There’s something not right with the twelfth James Bond film. Perhaps it’s the ill-advised way it begins - with the brief return of a character most Bond fans likely assumed was dead. Maybe it’s the film’s convoluted plot, which involves the potential theft of a device that enables the British government to communicate with Royal Navy submarines. I say potential theft because the device has not yet been stolen. It’s lying somewhere at the bottom of the ocean, which makes the actions of the terrorists who are trying to find it and sell it rather confounding. Instead of murdering people working with the British government to find it, wouldn’t it have been better to monitor them? After all, the more eyes involved in the search, the more sea floor that can be covered. Perhaps it’s the odd lack of chemistry between Bond (Roger Moore) and the film’s female protagonist, Melina (Carole Bouquet). At one point, a carriage driver watches the way the two of them are talking and declares “Amore, amore.” How he got that from a conversation about revenge and her going back to her hotel room to be safe I don’t know.

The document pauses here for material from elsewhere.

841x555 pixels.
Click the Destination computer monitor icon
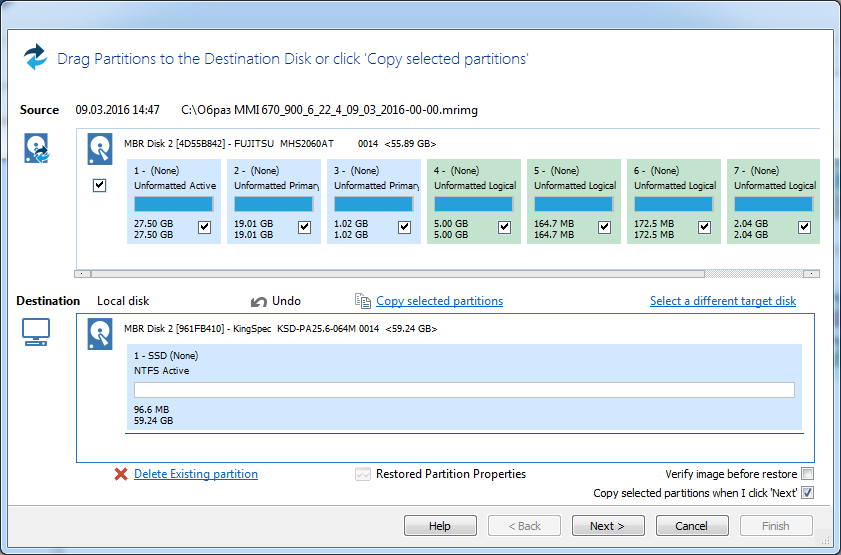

Perhaps there are just too many of those incredulous Bond moments – you know, the kind that make you want to slap your forehead in amazement at the stupidity of either the characters on the screen in front of you or the writers whose words made them do or say such ridiculous things. In For Your Eyes Only, hit men have clear shots at Bond and don’t take them, only to be trying like mad later to make those shots. One particular henchman, a German biathlete named Eric Kriegler (John Wyman), is established early on as an expert marksman and then later can hit everything but Bond. Maybe it’s the unintentionally humorous sight of motorcycles with spikes on their wheels going down ski slopes in pursuit of Bond, who is suddenly a skier of Olympic-quality. In one scene, he goes off a ramp and before he makes a perfect landing has not only completed a full twist but also used the twirling skis to knock the gun out of the hands of one on the men chasing him. Who knew Bond had such skill?

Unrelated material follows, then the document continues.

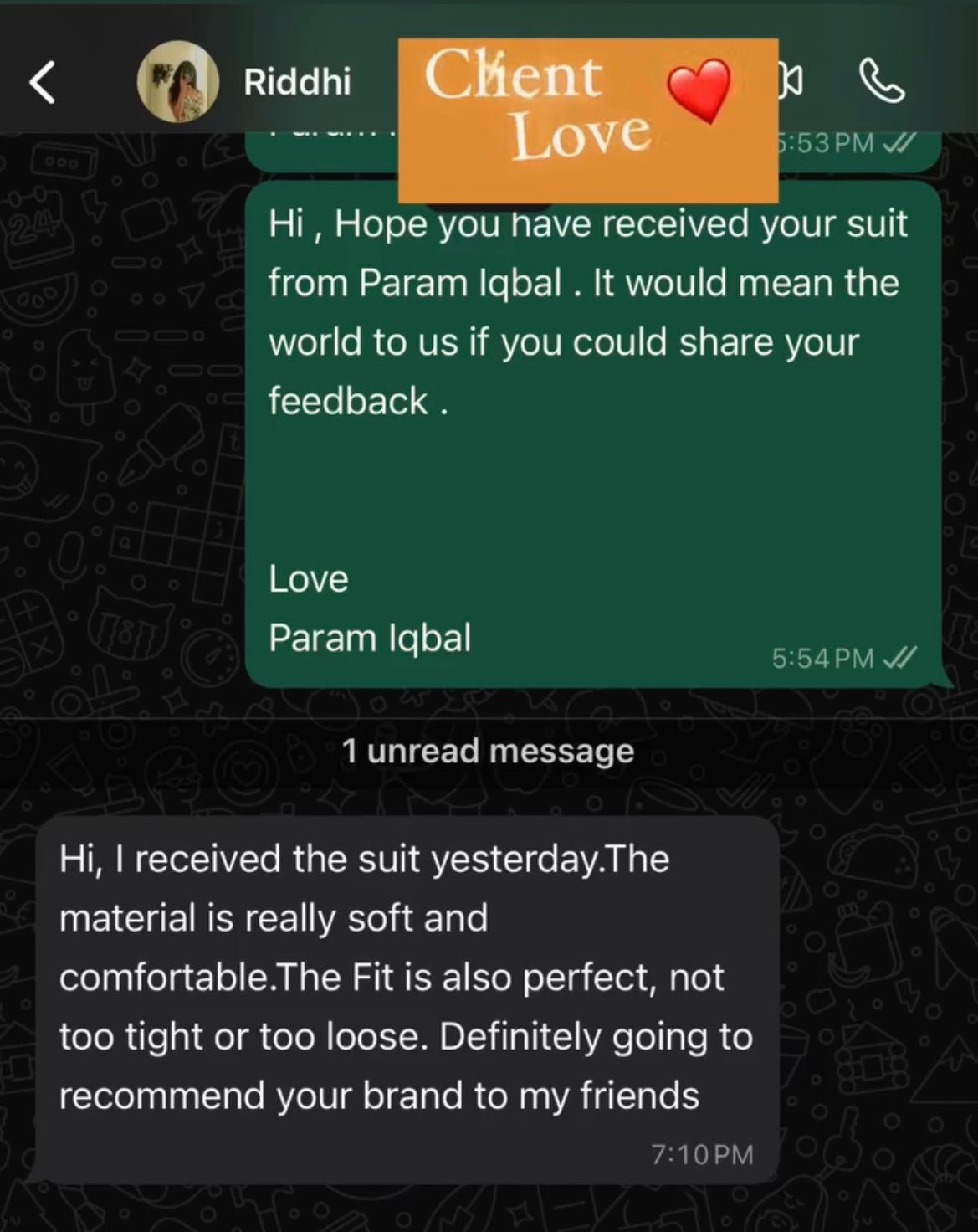Start a video call with Riddhi
Viewport: 978px width, 1232px height.
pyautogui.click(x=791, y=81)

Maybe it’s the poorly-done MTV-style opening credits, during which we see Sheena Easton lip-synching the film’s theme song, appropriately titled “For Your Eyes Only,” or the way the camera gives viewers an odd close-up of her lipstick-covered lips during the number. If you want to know when a supposedly romantic scene has begun, just listen for the start of the instrumental version of Easton’s little ditty. It could be the fact that the film’s most impressively choreographed action scene goes on far too long and resolves nothing. Bond is not captured, and the main henchmen escape unscathed, thereby ensuring that the plot does not advance whatsoever. Or perhaps it’s the scene at an ice skating rink that follows this one, in which Bond is set upon by a bunch of goons in ice hockey gear and an electronic scoreboard goes off every time Bond knocks one of them out. Maybe it’s the sudden appearance of a deep sea diver in a suit that bares a striking resemblance to the robot in 1979’s The Back Hole or the sudden superhuman qualities of Kriegler, which are too far too reminiscent of those of Oddjob from Goldfinger. Or maybe it’s the way the film ends by parodying a then-current political figure, something more characteristic of a film with Frank Drebin in it than James Bond.

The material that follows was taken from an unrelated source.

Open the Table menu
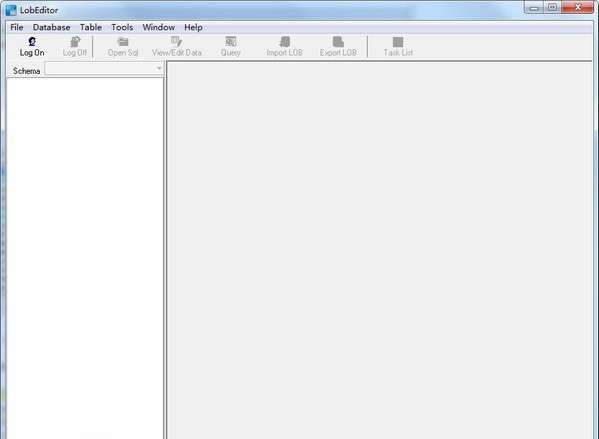This screenshot has width=599, height=439. pos(91,27)
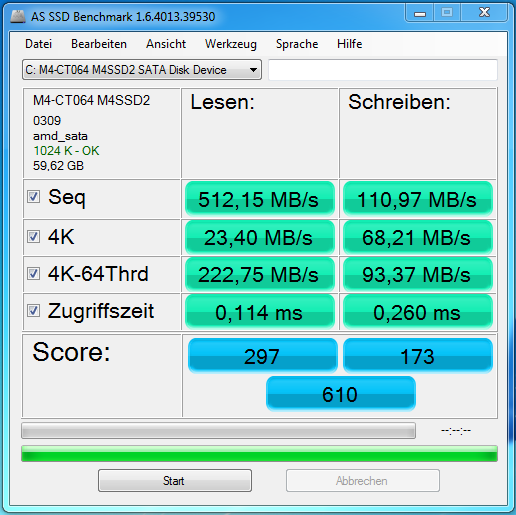The width and height of the screenshot is (516, 515).
Task: Toggle the 4K test checkbox
Action: [x=33, y=237]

For Your Eyes Only works slightly better than the previous Bond film Moonraker, primarily because it places Bond in a much more realistic adventure. Instead of undetected shuttle launches and plots involving eugenics and the creation of a master race, it has a more conventional story for a spy film. A valuable piece of technology must be retrieved so that it doesn’t fall into the wrong hands. To prevent the British from finding it before they do, the villains after it murder two people, a move that buys them some time but also sets the murdered man’s surviving daughter after them. Therefore, we have a spy thriller combined with a revenge film, as Bond and the daughter join forces. The film also revives the Cold War subtext of earlier films, which makes the film much more relevant to its time than some of the previous Roger Moore Bond films. It all sounds promising; however, the film just never really gets going. There are two rather unnecessary characters and one of those “now you will die Bond” moments that will make viewers scratch their heads in bewilderment. I guess villains simply taste better than heroes. And what’s with every Bond villain living in either a castle high atop a mountain or a secret underground lair? I know these give us pursuits on skis, daring mountain climbs, and chairs suddenly descending to secret rooms, but just once I’d like to see a villain residing on the second floor of a ten-storey building. Their success rate would probably double. (on DVD)

2 and a half stars

2 comments:

Sandra said...

Do you feel like watching the Bond films is an unpleasant chore or do you expect to see anything improve as you get through the rest of the films?

Azrael Bigler said...

I expect to see improvements. I'm a bit of an optimist in this. If not, there'd be no reason to keep watching them.